CHAPTER 50
The water enveloped him, so cold it momentarily stunned him like an electrical charge. Fighting his natural instinct to surface for air, Sam instead did the opposite. With the man still wrapped in a bear hug, he rolled over, flipped his legs straight up, and kicked, driving them deeper. The man was stunned, and with his shattered nose he’d hopefully been unable to snatch a last-second breath.
The man thrashed, punched wildly with his right arm. Sam took the blows and held on. The man suddenly stopped punching. Sam felt his arm between them. He looked down. Through the dark water and froth he saw the man’s hand reaching under his jacket. The hand came out clutching a knife. Sam grabbed the forearm, tried to shove it sideways. The knife arced upward. Sam pushed off. The blade sliced through his shirt; he felt a sting as it sliced across his abdomen. The blade kept rising. Sam released his grip on the man’s other wrist, clamped it around the man’s knife hand. He sensed rather than saw the blade nearing his throat. He jerked his head back, turned it to one side. The tip of the knife skipped over the point of his jawline beneath his earlobe, pierced the upper curve of his ear, and sliced cleanly through.

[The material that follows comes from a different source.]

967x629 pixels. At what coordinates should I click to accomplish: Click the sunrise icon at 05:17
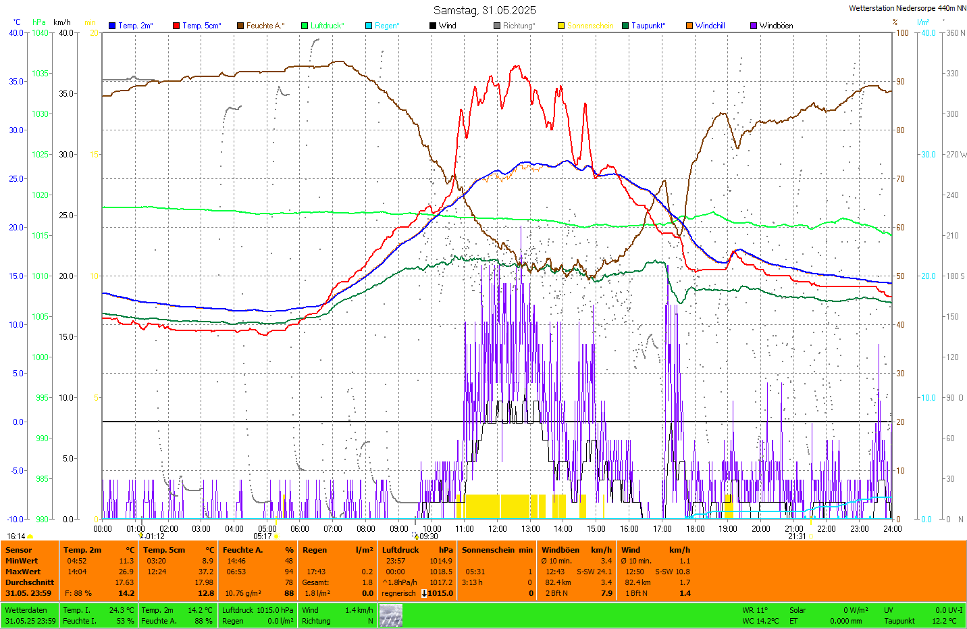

A dozen years of judo had taught Sam the power of leverage. The man, having extended his more powerful right arm above his head, was at that moment at his weakest. Sam wasn’t about to let the advantage pass. Left hand still gripping the man’s knife wrist, Sam reversed his right-hand grip, cupped the back of the man’s hand, then jerked down and twisted at the same time. With a dull pop, the man’s ulna tore free from his wrist. The man’s mouth flew open and he let out a muffled scream amid a stream of bubbles. Sam kept twisting, heard the grating of bone on bone. The knife fell away and dropped out of sight.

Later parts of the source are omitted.